Paul leads in every geographic region of the state, but, according to WHAS, both sides think Paul’s lead–while still a lead, in line with other polls–may not be as large as indicated.
While neither Paul or his campaign staff expressed confidence in the poll’s 15 point margin, the candidate welcomed the poll as a sign that his fiscal conservative, Tea Party message is resonating.
“We’re excited about it. Everywhere I go across Kentucky we think people are concerned about the debt,” Paul said, “They want somebody who will go up there and shake things up, somebody who will introduce a balanced budget amendment, somebody who’s for term limits, somebody who understands that the system’s broken. We can’t just keep on spending and borrowing, spending and borrowing.”
Conversely, the Conway campaign says it believes that it’s effort to inform voters of Paul’s views on U.S. and local drug policy have narrowed the contest, rather than the widening Paul lead indicated in the poll.
“Recently, Rand Paul has made a lot of statements in opposition to combating drugs in our Kentucky communities,” Haley said, “and that has not caused him to surge in the polls. We feel like this is, the poll is just simply inaccurate.”
“I think that in general, the media is not necessarily our friends,” Paul said when asked about the recent unflattering publicity, “And they’ve brought up a lot of things to try to skew the race one way or the other.”

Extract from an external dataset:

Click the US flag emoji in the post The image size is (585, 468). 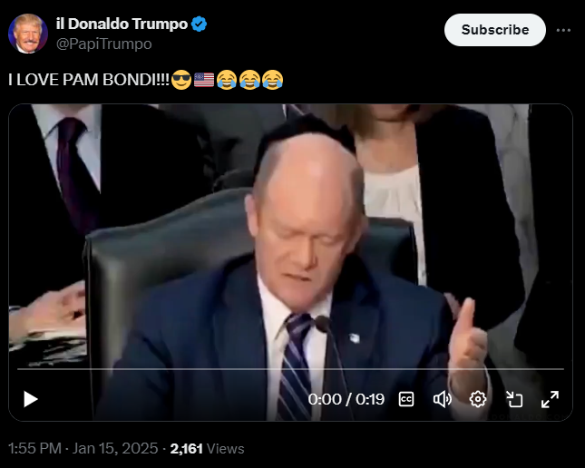coord(204,80)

Page One has this to say about Conway’s apparent weakness with independents and the lack of excitement among Democrats:
…the Conway Campaign is underestimating the Libertarian allure of Rand Paul, which draws out the independents and folks not aligned with a particular partisan bent. And the Conway folks are ignorantly ignoring the reality that Democrats are – more and more – finding reasons to stay home on November 2 because they aren’t being given a reason to support the Democratic nominee.